– Ты… мне… – пробормотал он, насупившись. – Если я причинил тебе боль…
Кристи поняла, что он имеет в виду, и вспыхнула. Доминик мог быть трижды доктором, но демонстрировать профессиональное милосердие в такой ситуации было просто оскорбительно.
– Со мной все в порядке! – отрезала она. – Мне нужно домой, Доминик.
– Я тебя отвезу.
Тело ее ныло, но эта боль была сладкой и томной, напоминая о том блаженстве, которое она только что познала.

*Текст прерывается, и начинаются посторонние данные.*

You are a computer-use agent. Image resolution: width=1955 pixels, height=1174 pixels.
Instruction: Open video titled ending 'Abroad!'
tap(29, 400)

Познала, чтобы навсегда лишиться возможности заново пережить. Доминик всего лишь использовал ее, но она не чувствовала себя вправе винить его за это. В конце концов, она не пыталась предотвратить случившееся и даже, объективно говоря, сама поощряла его действия.
Берта уже по несколько часов в день проводила на ногах, и у Кристи становилось все больше и больше свободного времени. Самым тяжелым испытанием для нее были визиты Доминика.
Кристи ожидала, что он будет изо всех сил избегать встреч с нею и, когда на следующий день Доминик пришел в их дом, была совершенно потрясена. Выбитая из колеи, она с ходу объявила, что не желает его видеть. Больше всего на свете она боялась, что он догадается о ее чувствах и, чего доброго, начнет жалеть ее.
Проблема с платьем благополучно разрешилась: Кристи починила его в ателье и, сдавая обратно в прокатный пункт, не услышала ни слова упрека. Оставалось только навсегда вычеркнуть из памяти события той жуткой ночи.
Однако если днем Кристи как-то удавалось держать себя в руках, то ночью, не в состоянии себя контролировать, она в каждом сне вновь и вновь видела Доминика и каждое утро просыпалась на влажной от слез подушке.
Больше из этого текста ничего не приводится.